The AT submitted its response and attached the administrative record, alleging, in order to establish the lack of merit of the request for arbitration pronouncement, in essence, the following:

a) To resolve the disputed question in this proceeding, it is important to begin by analyzing the legal nature of autonomous taxation rates and their articulation with the general rules of the tax in which they are integrated.

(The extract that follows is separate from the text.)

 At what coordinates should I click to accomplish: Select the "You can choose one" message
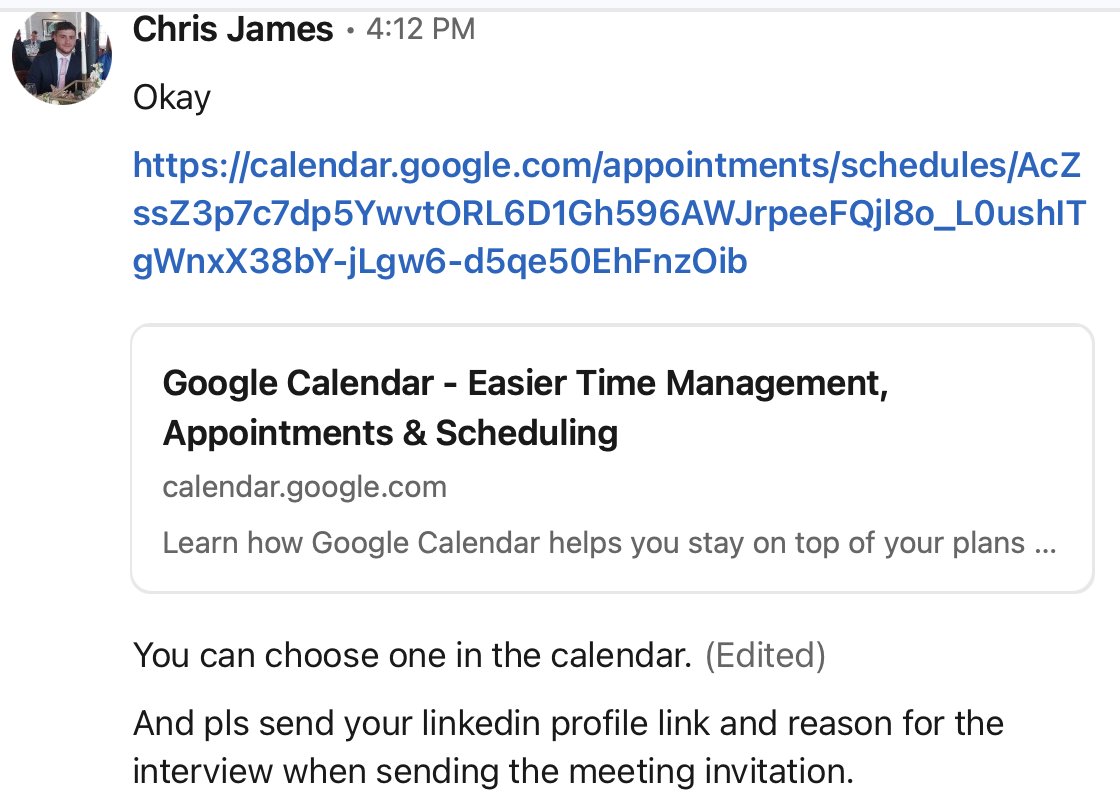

b) The considerations made in this regard reveal that the figure of autonomous taxation rates has been instrumentalized for the pursuit of diverse objectives, ranging from the original purpose of preventing practices of evasion and fraud – through confidential or undocumented expenses, or payments to entities located in jurisdictions with privileged tax regimes, to the replacement of taxation of incidental benefits in the form of representation expenses or allocation of vehicles to employees and members of the governing bodies, in the sphere of their respective beneficiaries – to the purpose of preventing the phenomenon designated as "dividend washing" (see no. 11 of art. 88 CIRC) or of burdening, by way of taxation, the payment of income considered excessive (see no. 13 of the same provision). It is thus recognized that the autonomous character of these taxation rates, resulting from the special configuration given to the material and temporal aspects of the tax-triggering events, imposes, in certain domains, the removal or an adaptation of the general rules of application of IRC.

c) The integration of autonomous taxation rates into the Corporate Income Tax Code (and the Personal Income Tax Code), conferred a dualistic nature[2], in certain aspects, on the normative system of this tax, which was embodied, notably, in the context of paragraph a) of no. 1 of art. 90 of the CIRC, in separate calculations of their respective collections, by force of them being subject to different rules. And that is so, because in one case, it concerns the application of the rate(s) of art. 87 of the CIRC to the taxable matter determined in accordance with the rules contained in Chapter III of the Code and, in another case, it concerns the application of the rates to the values of the taxable matters relating to the different realities contemplated in art. 88 of the CIRC.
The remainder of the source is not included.